───── Available data

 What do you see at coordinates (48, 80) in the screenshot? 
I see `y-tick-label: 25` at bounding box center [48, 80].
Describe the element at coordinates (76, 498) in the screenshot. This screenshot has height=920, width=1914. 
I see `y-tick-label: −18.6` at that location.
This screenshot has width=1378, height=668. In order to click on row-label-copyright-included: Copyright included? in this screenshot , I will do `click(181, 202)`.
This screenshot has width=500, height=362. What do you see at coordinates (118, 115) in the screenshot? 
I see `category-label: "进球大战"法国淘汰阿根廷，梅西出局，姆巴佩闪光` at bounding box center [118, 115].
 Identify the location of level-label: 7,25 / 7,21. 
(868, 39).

──────────
───── Available data

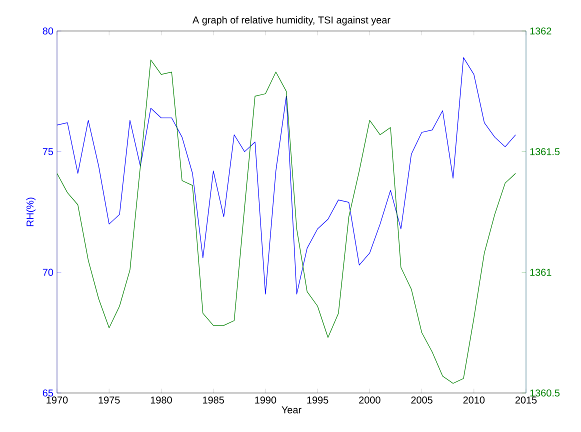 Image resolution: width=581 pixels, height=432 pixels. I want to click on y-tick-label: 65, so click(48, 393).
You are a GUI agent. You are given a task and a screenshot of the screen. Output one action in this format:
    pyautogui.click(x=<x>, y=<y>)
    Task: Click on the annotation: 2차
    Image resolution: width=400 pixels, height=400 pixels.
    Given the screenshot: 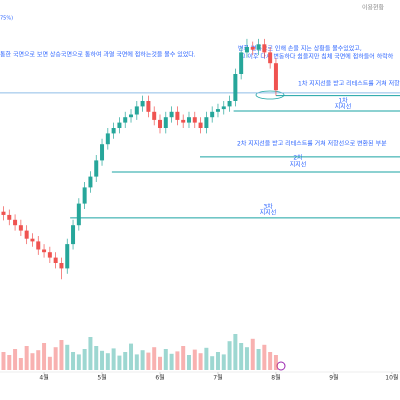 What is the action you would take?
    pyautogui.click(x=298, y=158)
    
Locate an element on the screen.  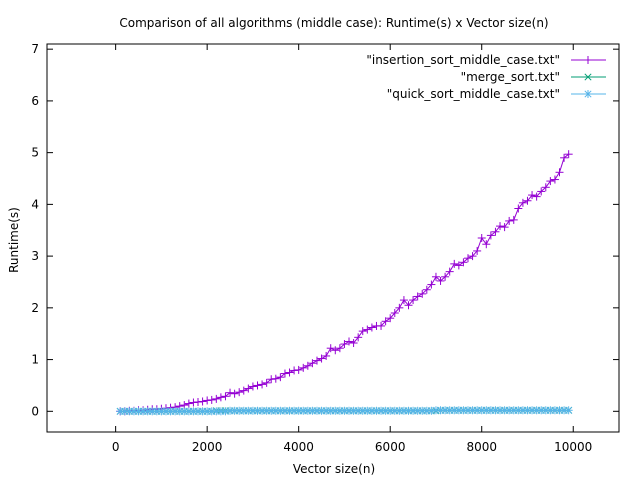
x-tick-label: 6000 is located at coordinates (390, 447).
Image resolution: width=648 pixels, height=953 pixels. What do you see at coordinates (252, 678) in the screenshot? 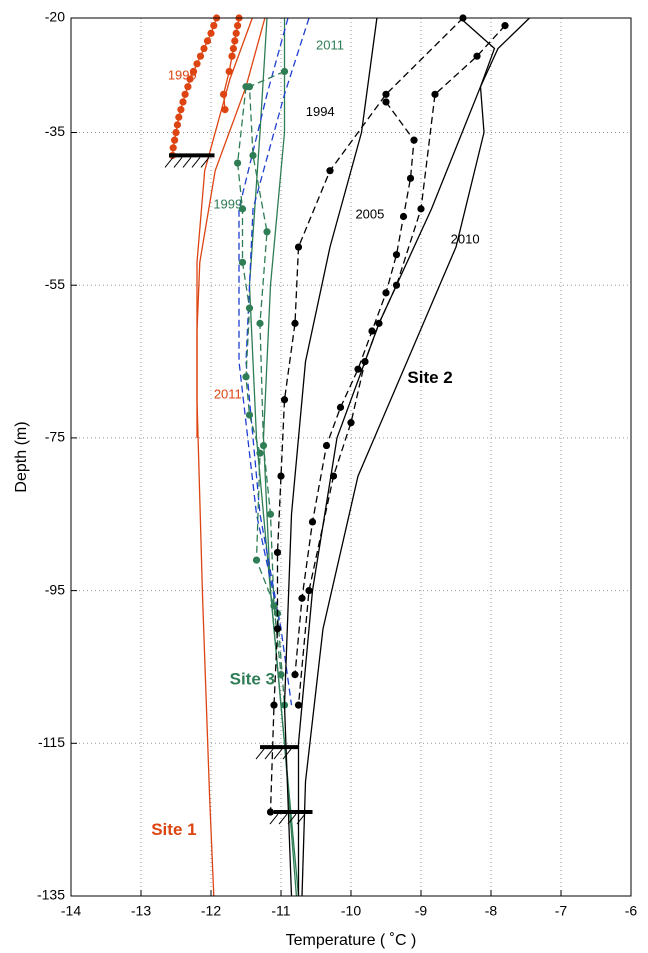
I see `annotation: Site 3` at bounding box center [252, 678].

──────────
───── Available data

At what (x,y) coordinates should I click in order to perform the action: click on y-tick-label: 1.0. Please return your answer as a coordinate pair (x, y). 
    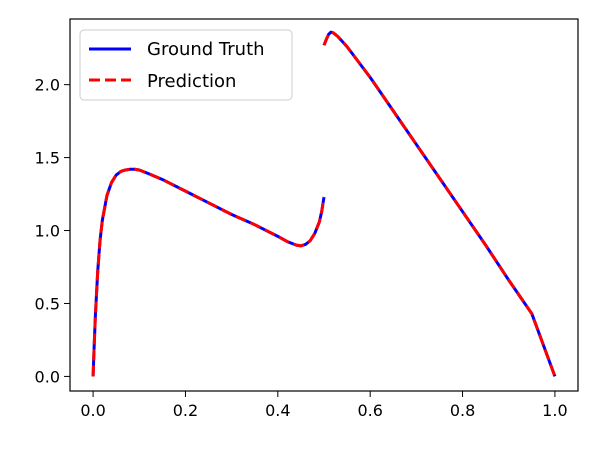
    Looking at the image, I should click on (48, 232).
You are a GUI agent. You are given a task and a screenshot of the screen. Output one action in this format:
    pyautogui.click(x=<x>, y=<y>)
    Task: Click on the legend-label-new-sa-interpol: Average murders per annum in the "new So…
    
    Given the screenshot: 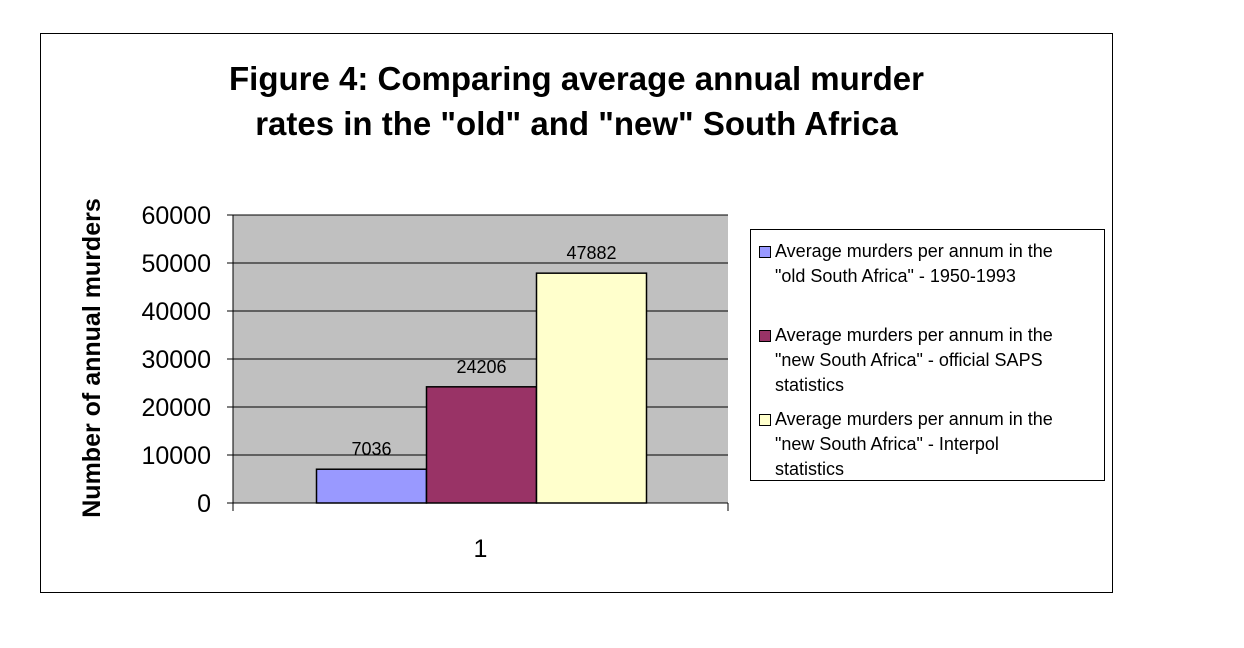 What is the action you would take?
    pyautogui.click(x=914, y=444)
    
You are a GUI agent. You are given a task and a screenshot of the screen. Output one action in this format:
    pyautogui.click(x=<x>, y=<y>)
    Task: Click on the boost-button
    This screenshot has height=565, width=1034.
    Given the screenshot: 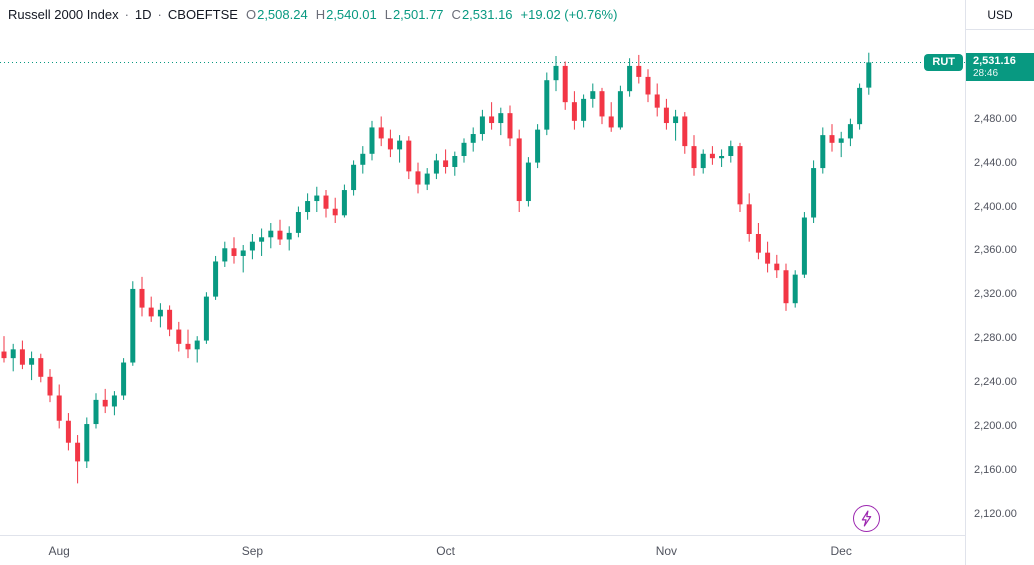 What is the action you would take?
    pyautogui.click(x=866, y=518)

──────────

Problem details: Please substitute "screen capture" for "screenshot" in the lines from the line with "What do you see at coordinates (48, 80)" up to and including the line with "This screenshot has width=1378, height=668.", leaving everything else unchanged.

Written answer:
 What do you see at coordinates (48, 80) in the screen capture? 
I see `y-tick-label: 25` at bounding box center [48, 80].
Describe the element at coordinates (76, 498) in the screen capture. This screen capture has height=920, width=1914. 
I see `y-tick-label: −18.6` at that location.
This screen capture has width=1378, height=668. In order to click on row-label-copyright-included: Copyright included? in this screen capture , I will do `click(181, 202)`.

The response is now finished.